The dog wasn't mentioned to me early on. Early on here would denote about 3~4 days, as the entire discourse lasted not much longer than 2 weeks.

More specifically: this Dave bothered to email me 15x / day. In the course of those emails he expressly said he wanted to "get to know me" and "hang out" because "we connected so well" and that the "dust should settle soon" (he's getting out of a rel'p, or so he says) and the next thing after we'd had conversations about those things he informed me, "all I ever wanted to do is walk my dog" which *was not* what he'd been saying. "I move July 25 (out west), you can visit on 28th". It's horseshit. All I'm saying is that it seems to me he was just keeping me as an option and would have done so *interminably* had i not been so bold as to ask, god forbid, can we talk instead of these 30 exchanges per day? That blew it for him and is when he said, out of blue, "we should change our expectations".

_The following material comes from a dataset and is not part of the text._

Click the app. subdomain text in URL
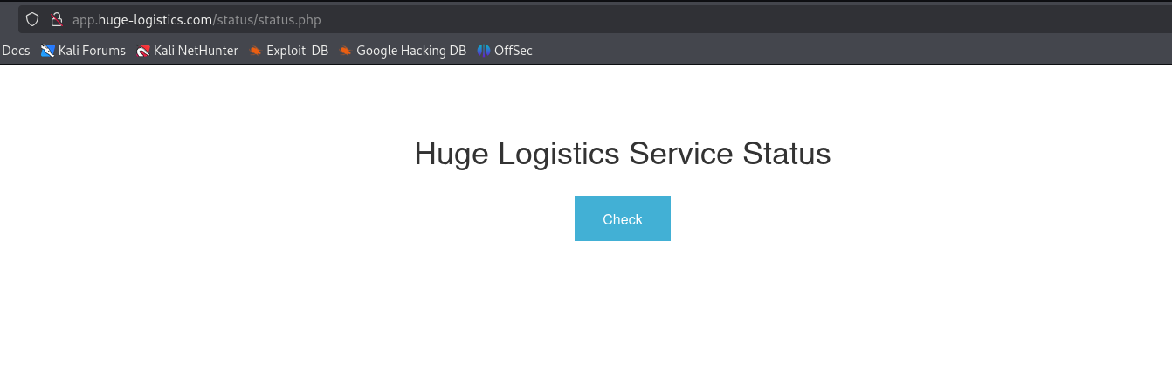Image resolution: width=1172 pixels, height=373 pixels. tap(85, 20)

I *had not* been pressuring for anything save openness, and he was okay with that until it was inconvenient and he seemed to realize that I, unlike he (!), had actually meant it when I said I'd like to hang out, get to know him. In the midst of all this, he suggested (outright) that I "put (other) dating on hold". Usually when people say that they mean they want to hang out w/ you, go on dates or whatever. I think. Or I thought. But now I don't think that anymore.

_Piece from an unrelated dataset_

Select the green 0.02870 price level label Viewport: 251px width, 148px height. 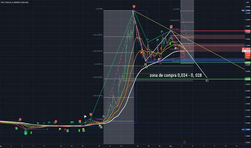pos(248,62)

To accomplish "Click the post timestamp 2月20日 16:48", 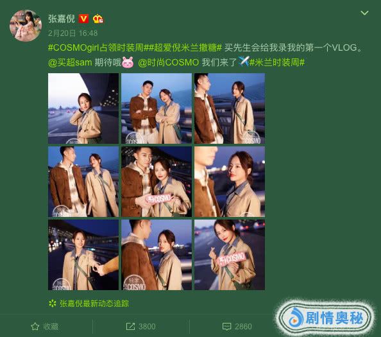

Honestly, I don't misread people often; I pride myself in it because I think I'm pretty clear / direct, and what bothers me is not getting the same in return. This is why I'm in sales, that is perhaps my one, strongest strength. Honesty, like honey, gets more flies than vinegar.

I expected more of a 37 year old, whom should know himself well enough- if he knew he was in a mess (breaking up with a gf- and really, he has plans to move across the country and no plans to take her with, so I rightly assumed that she wasn't an issue) and couldn't deal, then don't start w/someone & don't imply /outright say what you don't mean, for gods' sake.

And when I asked if he could just see my side of it, he pretty much threw a fit. An immature fit. Telling me that, when I said I was only taking what he'd written for just that, that I was analyzing it like a contract, when all I was doing was *trusting* what he said as it being what he meant. I don't think, given the quotes I wrote above, it was that unreasonable to think he had intentions other than just walking his dog.

Situations change and I get that, but he could have left out a number of comments so that it would have been left as a friendship and nothing more. I've *lots* of friendships w/the opposite sex but they have never written even 1/4 of the things he'd written and that's why they are *friendships* . But for him to throw a fit because I was (I think justly) confused about what was going on (which was nothing, contrary to the "connection" he referenced) is nuts and unfair.

My point: what's the point of having any dialogs w/anyone, about anything, if they don't mean what they say?

A good friend of mine attended a briefing by her company's "trend team" and pointed out that this month's thing was the discovery that people are becoming far more tolerant of misrepresentations, lies both white and big, and brushing them off like, "oh well, that suks" and as much as I'd like to be part of that movement, I'm not. Things affect different people differently because of their make-up and resultant expectations. It so happens that my make-up requires no BS and a nearly-unaskable amount of honesty. I'm learning that I'm in a sad minority and that this is going to make me finding a bf, never mind actual mate, nearly impossible.

Its just really frustrating. Really disheartening and tough to swallow. As you can see, it doesn't have that much to do w/Dave himself, just that sadly I probably have a lot of Daves to face in this world.

The same forementioned friend just informed me she's unable to meet for a drink, and i responded "sad Sharon"....a pun off of the "sad David", who was seemingly upset that we wouldn't meet up one Sunday as planned. in this age of not only accepted, but expected, lies, need we reaffirm 2 times, 3 times, swear on someone's grave that we indeed, mean what we say? I truly was slightly sad that she's unable to meet...but just how sad need one be, to mean it?